» What you are asked to do
From the line containing "Given: Tap the dollar symbol filter icon" down to the line containing "Where should I", copy out the entries below exactly, both lines included, and nothing else; pictures do not belong in the copy.

» Supplied material
━━━━━━━━━━━━━━━━━━━━━━━━━━━━━━
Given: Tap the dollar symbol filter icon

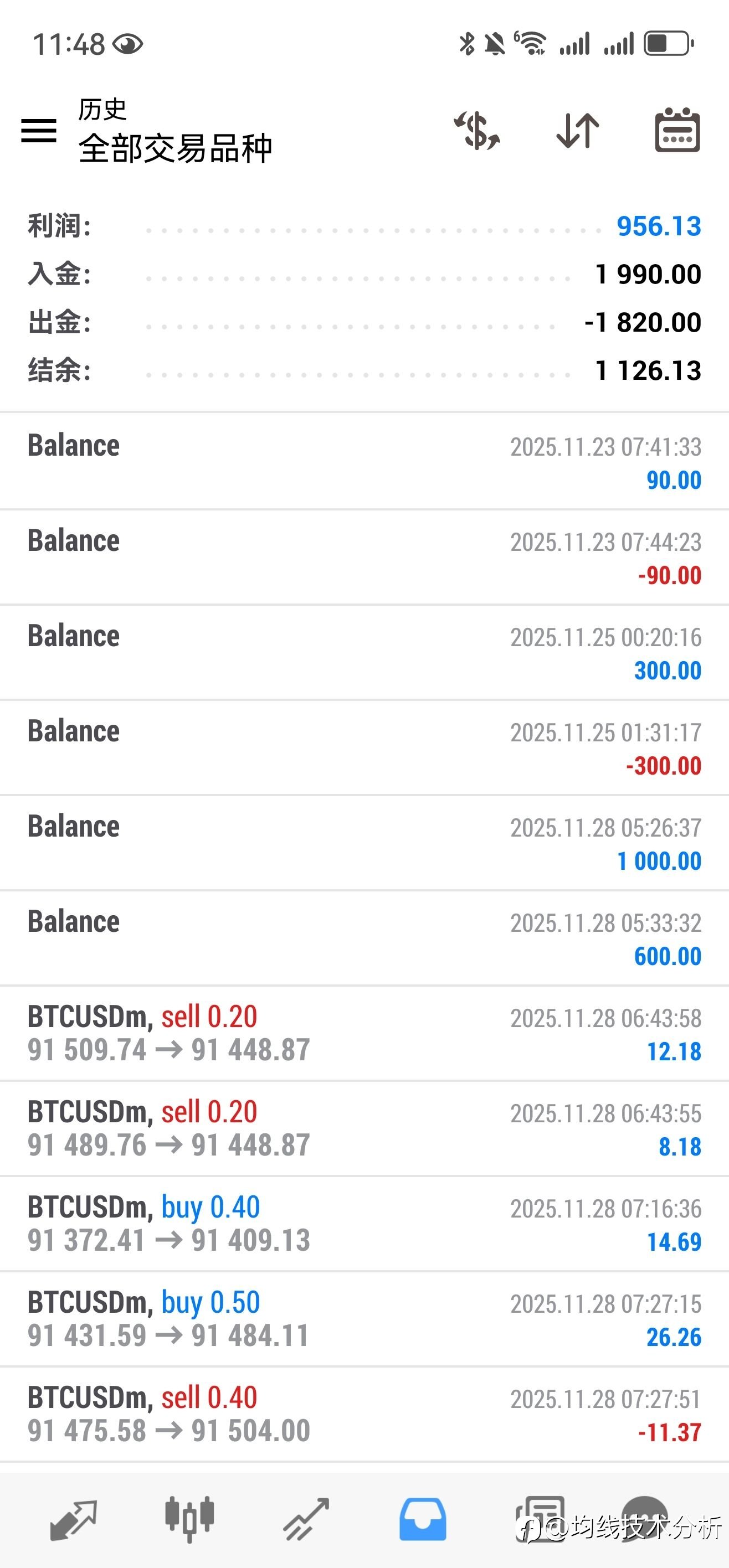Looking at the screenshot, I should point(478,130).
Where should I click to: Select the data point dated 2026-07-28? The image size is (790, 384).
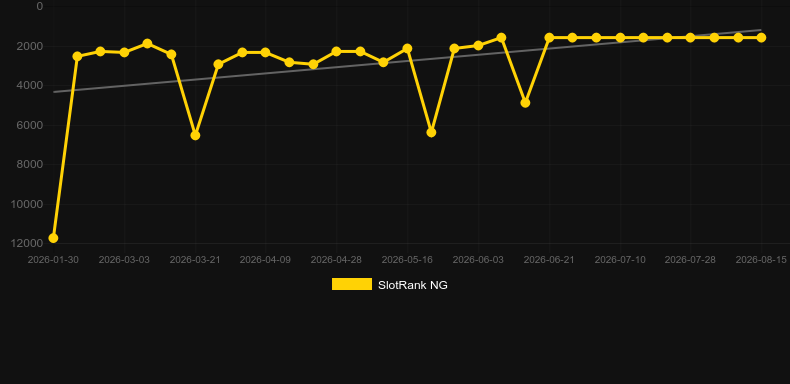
━━━━━━━━━━━━━━━━━━━━━━━━━━━━━━
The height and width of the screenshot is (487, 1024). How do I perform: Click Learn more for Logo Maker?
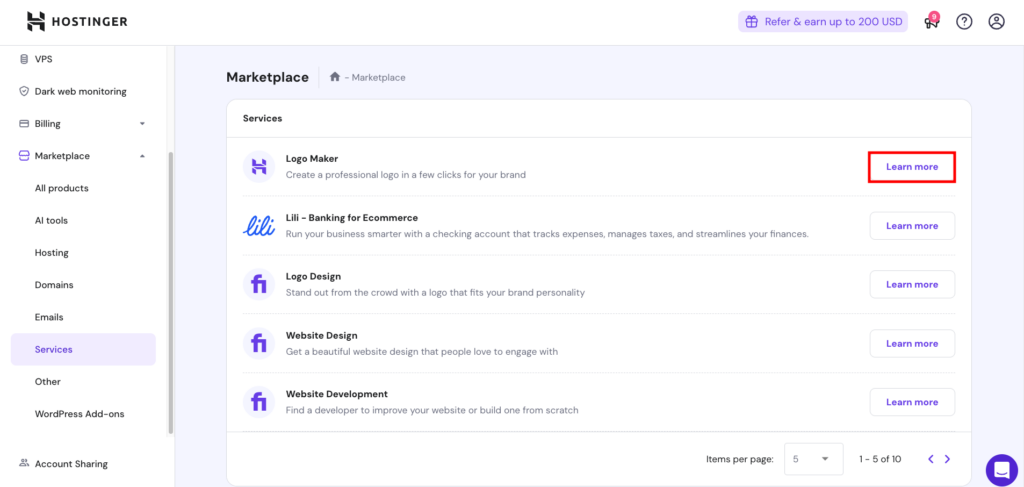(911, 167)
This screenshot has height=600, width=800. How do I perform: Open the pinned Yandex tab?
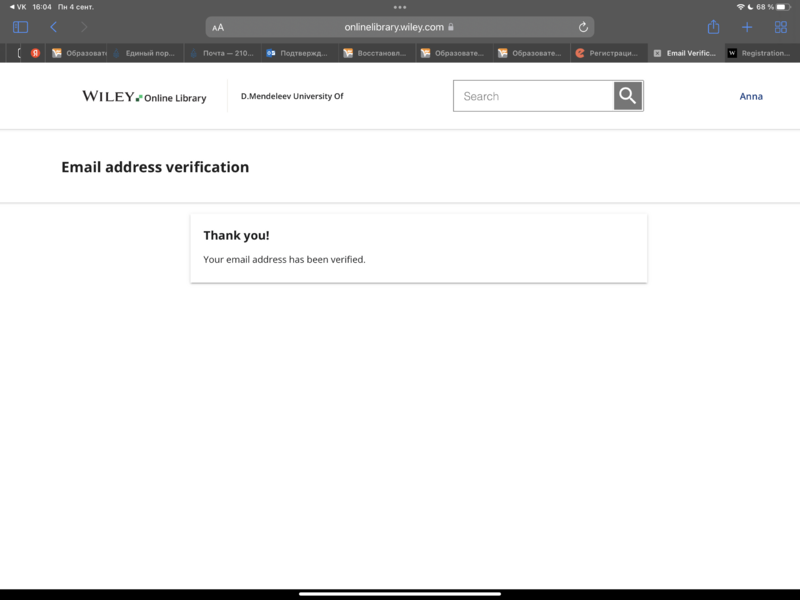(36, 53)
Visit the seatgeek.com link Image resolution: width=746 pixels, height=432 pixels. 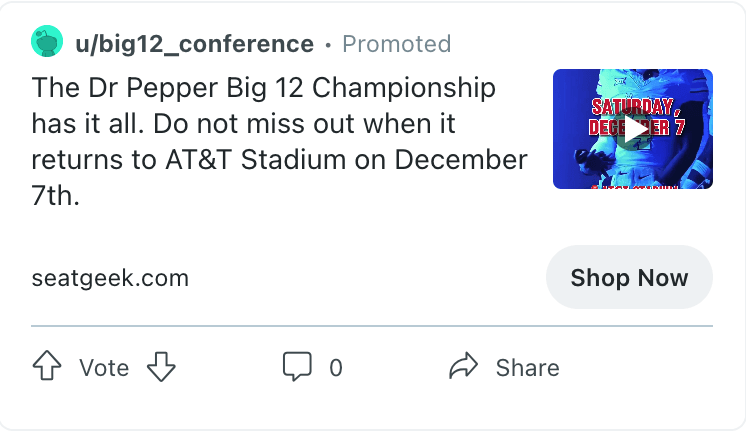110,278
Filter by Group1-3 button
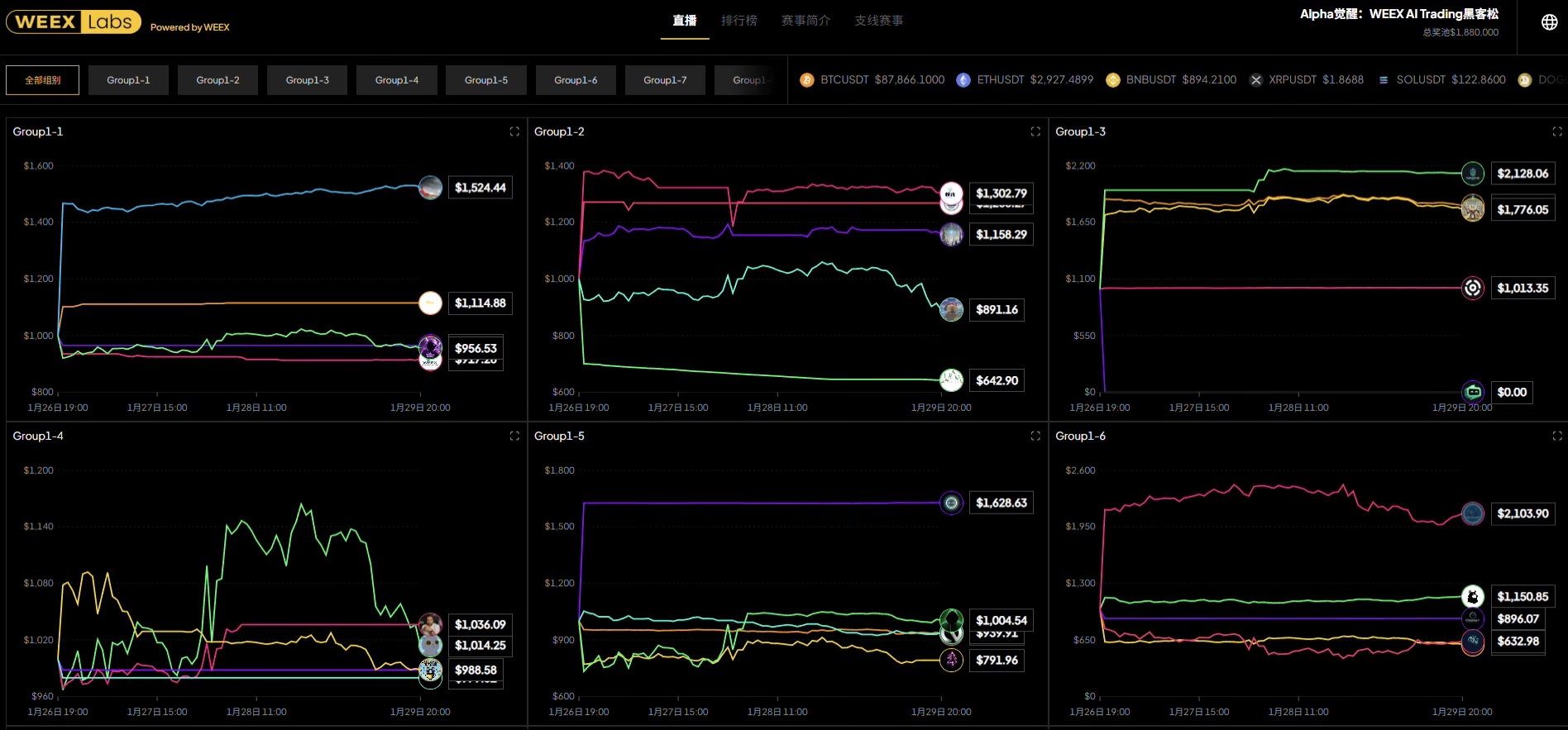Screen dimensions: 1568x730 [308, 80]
━━━━━━━━━━━━━━━━━━━━━━━━━━━━━━
» Exercise solution
Given: Tap the dollar symbol filter icon

Looking at the screenshot, I should point(478,130).
Where should I click to: Select the data point dated 2026-07-28? The image size is (790, 384).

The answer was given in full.